START Dataset excerpts
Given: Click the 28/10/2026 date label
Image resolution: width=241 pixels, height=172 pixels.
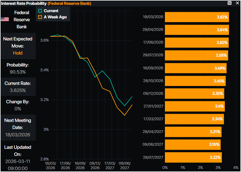Looking at the screenshot, I should click(x=153, y=81).
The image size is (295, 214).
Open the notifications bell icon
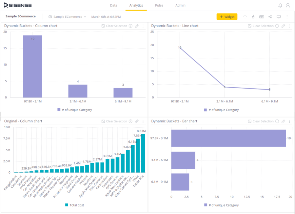280,6
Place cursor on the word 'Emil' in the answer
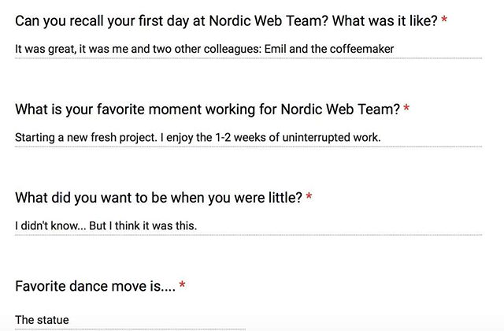 pos(275,49)
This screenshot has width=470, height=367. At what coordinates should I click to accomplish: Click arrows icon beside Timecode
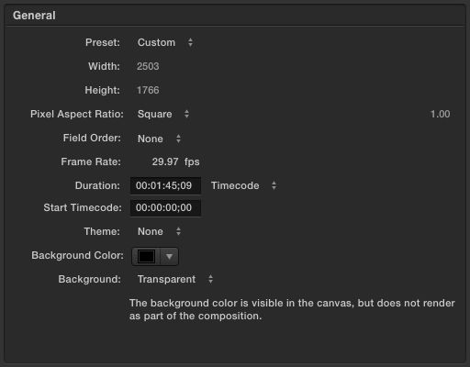click(274, 185)
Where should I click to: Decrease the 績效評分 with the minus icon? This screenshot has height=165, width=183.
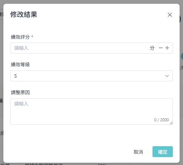click(x=161, y=48)
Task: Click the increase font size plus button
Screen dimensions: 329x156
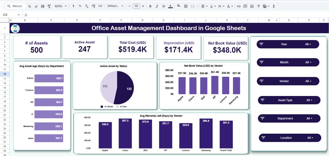Action: [x=143, y=6]
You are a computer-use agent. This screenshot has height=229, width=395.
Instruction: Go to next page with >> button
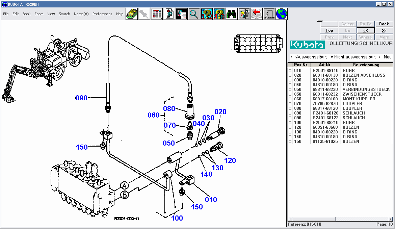(x=384, y=30)
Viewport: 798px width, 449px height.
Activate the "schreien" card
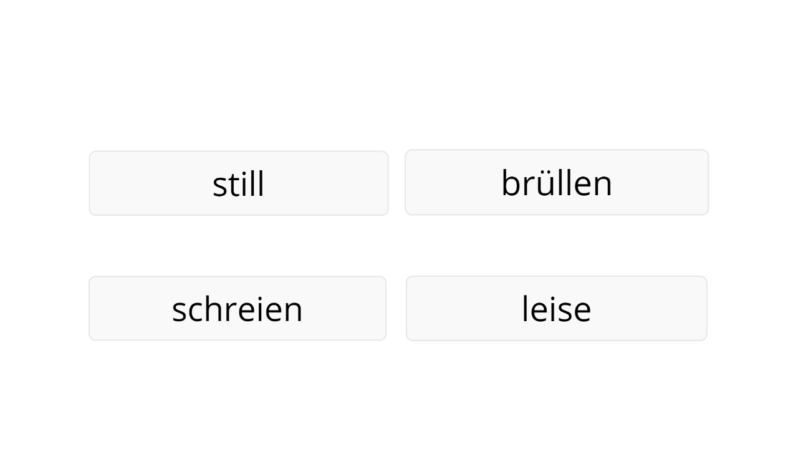click(238, 309)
END Dataset excerpts
▶ _Problem to solve_
Starting at the line that contains "Task: Click the", restate every line through the end of the records exactly as written, but leave the pictures out.

▶ _Result of this exercise_
Task: Click the increase font size plus button
Screen dimensions: 329x156
Action: [x=143, y=6]
You are a computer-use agent. This screenshot has height=229, width=395.
Instruction: Go to next page with >> button
(x=384, y=30)
Viewport: 798px width, 449px height.
Activate the "schreien" card
click(238, 309)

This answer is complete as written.